Selecting a PFAS Testing Laboratory

PFAS testing requires specialized capability. Not every environmental or chemistry lab can do it well. Here’s what to evaluate:

Accreditation under EPA Methods — For drinking water compliance, the lab must hold state or third-party accreditation (TNI/NELAC or state equivalent) for EPA 537.1 and/or 533. Verify the specific methods on their scope of accreditation. Many labs claim PFAS testing capability without holding method-specific accreditation.

Method Detection Limits — Ask for the lab’s current MDLs for each regulated compound. For drinking water compliance, MDLs should be at least 2x below the MCL. A lab reporting an MDL of 2 ppt for PFOA is adequate for a 4 ppt MCL; a lab reporting 3.5 ppt is marginal. MDLs vary by instrument, analyst, and lab procedures — they’re not standardized.

Blank Contamination Control — PFAS are ubiquitous laboratory contaminants. PTFE tubing, certain plasticware, even lab furniture can introduce PFAS into samples. Qualified PFAS labs use PFAS-free sample collection materials, dedicated PFAS-free laboratory spaces, and rigorous blank monitoring. Ask about their blank contamination rates and corrective action procedures.

Sample Collection Protocols — PFAS sample collection requires PFAS-free containers (typically HDPE bottles without PTFE-lined caps), no contact with aluminum foil, no use of certain sunscreens or cosmetics by field personnel, and specific preservative and holding-time requirements. A qualified lab should provide detailed sampling instructions and PFAS-free sample kits.

Turnaround Time — PFAS testing demand has surged. Standard turnaround at many labs is 3-4 weeks. Rush service is available at premium cost but capacity is constrained industry-wide. Plan your testing timelines accordingly.

What This Means for Your Testing Program

If you’re a water utility, the compliance clock is running. Identify a laboratory with demonstrated capability under EPA 537.1 and 533, confirm their MDLs meet your needs, and begin baseline monitoring now. Don’t wait for the compliance deadline to discover your lab can’t deliver results at the required detection levels.

If you’re a consumer product manufacturer, audit your supply chain for PFAS exposure. Any product containing fluoropolymer coatings, water/oil/stain-resistant treatments, or non-stick surfaces should be tested. Start with Total Organic Fluorine screening — it’s faster and less expensive than targeted analysis and provides the first-line data you need.

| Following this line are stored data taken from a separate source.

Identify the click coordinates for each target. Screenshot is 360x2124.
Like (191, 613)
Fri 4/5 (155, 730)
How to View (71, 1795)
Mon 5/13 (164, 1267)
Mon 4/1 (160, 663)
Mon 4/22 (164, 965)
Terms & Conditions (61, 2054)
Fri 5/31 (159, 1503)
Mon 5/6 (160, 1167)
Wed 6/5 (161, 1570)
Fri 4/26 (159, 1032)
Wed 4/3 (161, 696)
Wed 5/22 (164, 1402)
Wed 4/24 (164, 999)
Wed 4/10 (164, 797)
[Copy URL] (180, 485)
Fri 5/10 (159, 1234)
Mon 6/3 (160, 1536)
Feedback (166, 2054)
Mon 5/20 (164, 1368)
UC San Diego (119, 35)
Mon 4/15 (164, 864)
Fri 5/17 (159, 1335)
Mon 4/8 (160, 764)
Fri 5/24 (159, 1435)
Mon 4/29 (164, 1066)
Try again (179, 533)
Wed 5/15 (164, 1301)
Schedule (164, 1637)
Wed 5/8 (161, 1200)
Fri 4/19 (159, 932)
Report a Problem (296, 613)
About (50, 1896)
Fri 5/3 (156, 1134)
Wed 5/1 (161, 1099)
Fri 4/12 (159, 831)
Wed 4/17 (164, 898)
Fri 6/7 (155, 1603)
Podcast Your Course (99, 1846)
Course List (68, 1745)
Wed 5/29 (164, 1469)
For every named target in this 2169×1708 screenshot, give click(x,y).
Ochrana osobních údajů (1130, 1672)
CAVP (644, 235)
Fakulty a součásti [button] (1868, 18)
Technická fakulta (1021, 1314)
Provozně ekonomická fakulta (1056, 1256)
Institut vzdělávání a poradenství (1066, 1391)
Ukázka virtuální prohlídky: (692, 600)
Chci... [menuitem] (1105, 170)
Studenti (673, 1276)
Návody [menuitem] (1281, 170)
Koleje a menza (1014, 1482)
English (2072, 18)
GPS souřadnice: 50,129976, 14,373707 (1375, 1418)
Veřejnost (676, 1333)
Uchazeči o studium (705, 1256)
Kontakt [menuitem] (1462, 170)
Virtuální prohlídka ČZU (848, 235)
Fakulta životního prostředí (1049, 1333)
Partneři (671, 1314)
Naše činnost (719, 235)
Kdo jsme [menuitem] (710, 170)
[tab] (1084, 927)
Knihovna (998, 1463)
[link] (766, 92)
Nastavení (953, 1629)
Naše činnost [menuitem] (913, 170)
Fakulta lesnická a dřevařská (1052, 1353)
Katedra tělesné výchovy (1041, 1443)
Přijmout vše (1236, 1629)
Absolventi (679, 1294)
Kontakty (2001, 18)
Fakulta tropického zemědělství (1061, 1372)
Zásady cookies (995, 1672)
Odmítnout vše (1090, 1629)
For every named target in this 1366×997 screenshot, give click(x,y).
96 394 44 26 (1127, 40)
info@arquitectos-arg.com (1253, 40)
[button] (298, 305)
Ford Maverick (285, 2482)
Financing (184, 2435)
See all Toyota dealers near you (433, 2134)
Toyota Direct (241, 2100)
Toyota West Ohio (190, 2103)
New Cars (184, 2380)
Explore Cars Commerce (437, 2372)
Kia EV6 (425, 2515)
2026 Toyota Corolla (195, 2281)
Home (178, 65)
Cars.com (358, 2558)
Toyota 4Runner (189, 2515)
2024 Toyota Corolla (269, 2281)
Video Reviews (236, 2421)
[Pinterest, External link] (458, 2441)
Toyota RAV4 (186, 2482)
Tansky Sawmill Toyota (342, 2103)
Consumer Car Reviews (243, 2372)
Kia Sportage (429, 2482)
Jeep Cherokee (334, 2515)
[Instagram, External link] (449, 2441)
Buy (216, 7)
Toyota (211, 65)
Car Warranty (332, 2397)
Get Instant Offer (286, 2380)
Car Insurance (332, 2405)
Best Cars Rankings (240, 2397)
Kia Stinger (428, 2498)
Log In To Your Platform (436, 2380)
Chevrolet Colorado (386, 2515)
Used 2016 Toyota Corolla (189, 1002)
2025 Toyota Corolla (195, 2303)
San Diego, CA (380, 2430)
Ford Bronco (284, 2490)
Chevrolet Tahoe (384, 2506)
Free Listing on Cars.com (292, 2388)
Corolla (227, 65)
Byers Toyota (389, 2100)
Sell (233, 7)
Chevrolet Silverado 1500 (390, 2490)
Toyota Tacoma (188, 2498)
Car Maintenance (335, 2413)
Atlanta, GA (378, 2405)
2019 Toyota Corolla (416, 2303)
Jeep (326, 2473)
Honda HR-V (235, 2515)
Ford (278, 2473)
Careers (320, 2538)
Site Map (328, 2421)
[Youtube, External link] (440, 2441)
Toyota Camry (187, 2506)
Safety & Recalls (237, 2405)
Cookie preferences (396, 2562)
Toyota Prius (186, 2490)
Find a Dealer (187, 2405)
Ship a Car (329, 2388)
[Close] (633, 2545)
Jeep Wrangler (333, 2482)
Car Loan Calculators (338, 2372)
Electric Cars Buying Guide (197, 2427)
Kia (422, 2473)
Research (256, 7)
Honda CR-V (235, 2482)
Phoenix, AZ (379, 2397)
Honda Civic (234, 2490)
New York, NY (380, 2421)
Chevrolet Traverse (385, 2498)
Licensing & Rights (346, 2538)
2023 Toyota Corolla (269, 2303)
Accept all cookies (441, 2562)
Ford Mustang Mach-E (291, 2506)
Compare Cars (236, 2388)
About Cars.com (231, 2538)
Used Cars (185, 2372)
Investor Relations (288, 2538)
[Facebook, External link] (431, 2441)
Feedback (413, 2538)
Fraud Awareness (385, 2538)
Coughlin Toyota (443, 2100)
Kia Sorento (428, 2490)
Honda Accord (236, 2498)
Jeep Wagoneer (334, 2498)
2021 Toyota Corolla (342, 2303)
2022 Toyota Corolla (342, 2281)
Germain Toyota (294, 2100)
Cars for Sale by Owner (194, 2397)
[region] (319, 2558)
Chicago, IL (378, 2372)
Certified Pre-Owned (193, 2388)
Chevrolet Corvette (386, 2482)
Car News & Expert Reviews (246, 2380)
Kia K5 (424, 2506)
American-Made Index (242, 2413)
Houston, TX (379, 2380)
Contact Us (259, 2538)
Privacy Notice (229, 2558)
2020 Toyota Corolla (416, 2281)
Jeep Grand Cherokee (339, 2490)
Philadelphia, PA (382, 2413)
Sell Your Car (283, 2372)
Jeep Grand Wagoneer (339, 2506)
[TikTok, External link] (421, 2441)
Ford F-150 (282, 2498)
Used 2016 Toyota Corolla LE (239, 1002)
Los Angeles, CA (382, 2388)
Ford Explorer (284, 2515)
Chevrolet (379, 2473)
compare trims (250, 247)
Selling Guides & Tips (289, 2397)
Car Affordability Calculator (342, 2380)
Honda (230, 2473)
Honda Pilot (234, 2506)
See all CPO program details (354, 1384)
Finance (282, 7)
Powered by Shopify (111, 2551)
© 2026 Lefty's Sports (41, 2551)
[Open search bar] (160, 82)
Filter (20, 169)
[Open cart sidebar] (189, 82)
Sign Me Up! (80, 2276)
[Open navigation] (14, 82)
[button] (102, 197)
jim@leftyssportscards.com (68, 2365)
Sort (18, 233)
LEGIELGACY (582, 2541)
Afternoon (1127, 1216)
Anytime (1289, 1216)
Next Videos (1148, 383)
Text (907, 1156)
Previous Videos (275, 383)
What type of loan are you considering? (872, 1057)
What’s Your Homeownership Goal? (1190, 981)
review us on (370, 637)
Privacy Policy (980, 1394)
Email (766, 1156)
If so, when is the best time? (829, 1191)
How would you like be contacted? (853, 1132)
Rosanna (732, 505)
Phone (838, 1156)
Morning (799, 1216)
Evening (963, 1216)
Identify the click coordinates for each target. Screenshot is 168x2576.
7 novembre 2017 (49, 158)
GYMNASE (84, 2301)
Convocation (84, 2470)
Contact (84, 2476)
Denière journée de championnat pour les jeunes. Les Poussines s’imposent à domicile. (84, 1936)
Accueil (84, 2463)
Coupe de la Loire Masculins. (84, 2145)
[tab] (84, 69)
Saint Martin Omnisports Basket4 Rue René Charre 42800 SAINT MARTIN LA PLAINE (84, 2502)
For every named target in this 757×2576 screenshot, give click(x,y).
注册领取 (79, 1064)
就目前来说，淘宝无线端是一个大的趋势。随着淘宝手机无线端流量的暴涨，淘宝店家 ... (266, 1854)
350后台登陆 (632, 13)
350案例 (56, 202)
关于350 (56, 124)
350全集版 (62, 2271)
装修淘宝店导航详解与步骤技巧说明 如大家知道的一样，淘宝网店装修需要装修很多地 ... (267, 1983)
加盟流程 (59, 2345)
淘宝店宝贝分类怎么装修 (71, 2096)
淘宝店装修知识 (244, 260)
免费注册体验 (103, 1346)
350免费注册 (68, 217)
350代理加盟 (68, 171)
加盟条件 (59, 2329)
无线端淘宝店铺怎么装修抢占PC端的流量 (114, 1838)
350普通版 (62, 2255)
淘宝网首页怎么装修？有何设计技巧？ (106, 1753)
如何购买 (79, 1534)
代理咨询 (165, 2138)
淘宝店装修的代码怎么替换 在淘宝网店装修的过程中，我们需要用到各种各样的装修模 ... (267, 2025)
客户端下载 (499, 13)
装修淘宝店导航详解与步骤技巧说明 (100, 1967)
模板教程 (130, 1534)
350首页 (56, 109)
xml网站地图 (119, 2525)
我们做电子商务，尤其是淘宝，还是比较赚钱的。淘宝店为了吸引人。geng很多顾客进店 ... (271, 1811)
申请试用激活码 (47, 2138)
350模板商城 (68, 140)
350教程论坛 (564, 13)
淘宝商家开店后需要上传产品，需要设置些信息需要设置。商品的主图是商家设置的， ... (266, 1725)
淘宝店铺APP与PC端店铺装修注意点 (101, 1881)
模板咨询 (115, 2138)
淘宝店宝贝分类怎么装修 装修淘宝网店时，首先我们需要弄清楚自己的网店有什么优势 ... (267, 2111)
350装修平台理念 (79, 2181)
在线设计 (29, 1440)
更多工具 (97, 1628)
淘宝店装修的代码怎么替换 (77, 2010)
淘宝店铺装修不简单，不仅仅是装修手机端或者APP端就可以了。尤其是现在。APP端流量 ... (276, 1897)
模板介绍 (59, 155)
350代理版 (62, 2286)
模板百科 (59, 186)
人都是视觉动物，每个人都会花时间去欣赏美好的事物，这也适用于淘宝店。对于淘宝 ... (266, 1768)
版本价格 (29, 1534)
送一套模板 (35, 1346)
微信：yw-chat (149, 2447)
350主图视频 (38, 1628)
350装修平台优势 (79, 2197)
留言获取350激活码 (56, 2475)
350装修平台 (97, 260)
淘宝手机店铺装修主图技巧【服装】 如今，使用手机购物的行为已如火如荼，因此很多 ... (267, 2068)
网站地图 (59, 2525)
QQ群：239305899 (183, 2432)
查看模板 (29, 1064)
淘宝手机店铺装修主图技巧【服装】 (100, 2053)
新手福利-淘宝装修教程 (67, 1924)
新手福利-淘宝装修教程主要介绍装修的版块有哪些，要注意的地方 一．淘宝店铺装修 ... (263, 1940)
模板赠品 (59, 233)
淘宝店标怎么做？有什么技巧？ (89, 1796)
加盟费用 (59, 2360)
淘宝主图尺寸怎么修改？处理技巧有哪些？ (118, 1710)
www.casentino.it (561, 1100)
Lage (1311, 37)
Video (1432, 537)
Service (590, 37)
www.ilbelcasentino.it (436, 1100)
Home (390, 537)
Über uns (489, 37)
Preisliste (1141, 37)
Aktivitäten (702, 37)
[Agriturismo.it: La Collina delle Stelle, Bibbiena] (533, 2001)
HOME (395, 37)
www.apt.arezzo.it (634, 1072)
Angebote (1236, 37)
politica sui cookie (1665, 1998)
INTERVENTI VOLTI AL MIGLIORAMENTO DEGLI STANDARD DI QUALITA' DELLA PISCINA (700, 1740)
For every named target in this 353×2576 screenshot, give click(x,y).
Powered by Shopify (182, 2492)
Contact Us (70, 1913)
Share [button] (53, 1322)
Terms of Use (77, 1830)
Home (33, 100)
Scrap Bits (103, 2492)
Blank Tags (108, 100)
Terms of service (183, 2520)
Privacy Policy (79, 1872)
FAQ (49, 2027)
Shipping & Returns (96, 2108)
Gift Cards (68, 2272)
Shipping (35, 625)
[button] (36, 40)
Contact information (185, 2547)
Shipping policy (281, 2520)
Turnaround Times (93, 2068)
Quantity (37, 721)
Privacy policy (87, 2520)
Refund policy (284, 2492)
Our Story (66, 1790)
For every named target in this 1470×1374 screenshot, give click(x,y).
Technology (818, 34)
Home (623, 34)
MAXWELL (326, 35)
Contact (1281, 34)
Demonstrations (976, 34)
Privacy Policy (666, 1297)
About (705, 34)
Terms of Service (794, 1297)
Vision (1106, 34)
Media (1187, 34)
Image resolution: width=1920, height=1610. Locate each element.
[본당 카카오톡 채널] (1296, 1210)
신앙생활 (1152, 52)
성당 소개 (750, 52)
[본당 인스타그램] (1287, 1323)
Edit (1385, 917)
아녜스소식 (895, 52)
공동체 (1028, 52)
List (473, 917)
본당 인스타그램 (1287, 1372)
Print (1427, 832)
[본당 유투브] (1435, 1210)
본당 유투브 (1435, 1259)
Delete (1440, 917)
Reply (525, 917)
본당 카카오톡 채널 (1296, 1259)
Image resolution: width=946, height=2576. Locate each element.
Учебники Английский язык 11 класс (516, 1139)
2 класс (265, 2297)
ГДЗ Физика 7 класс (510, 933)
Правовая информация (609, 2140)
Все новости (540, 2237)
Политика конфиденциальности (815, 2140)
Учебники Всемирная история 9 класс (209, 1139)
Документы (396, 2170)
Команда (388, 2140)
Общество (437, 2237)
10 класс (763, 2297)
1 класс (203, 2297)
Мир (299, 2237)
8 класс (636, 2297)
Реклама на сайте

If you sell products into states with PFAS product restrictions, document your testing and maintain records demonstrating either the absence of intentionally added PFAS or compliance with applicable thresholds. “We didn’t know” is not a defensible position when state laws include manufacturer reporting requirements.

Building PFAS Testing Into Your Quality System

PFAS testing isn’t a one-time event. Regulations are expanding — both in the number of compounds covered and the product categories affected. Build PFAS into your routine testing program:

1. Map your regulatory exposure — Which states do you sell into? Which product categories are covered? What are the current limits and effective dates?
2. Audit your supply chain — Where could PFAS enter your products? Raw materials, packaging, processing equipment, coatings, treatments?
3. Establish baseline data — Test current products and incoming materials to understand your starting position.
4. Set specifications — Define PFAS limits for incoming materials and finished products based on applicable regulations, with a safety margin.
5. Monitor ongoing — Regular testing at defined intervals, with increased frequency for new suppliers or material changes.

Aurora TIC works with manufacturers across water, food, consumer products, and environmental sectors to build PFAS testing programs that meet current requirements and anticipate regulatory expansion. Whether you need help selecting the right laboratory, interpreting results, or building PFAS specifications into your supply chain quality program, that’s precisely the kind of work we do.

The PFAS regulatory landscape will continue to tighten. The manufacturers who build testing capability now will have a compliance advantage — and a market advantage — over those who wait.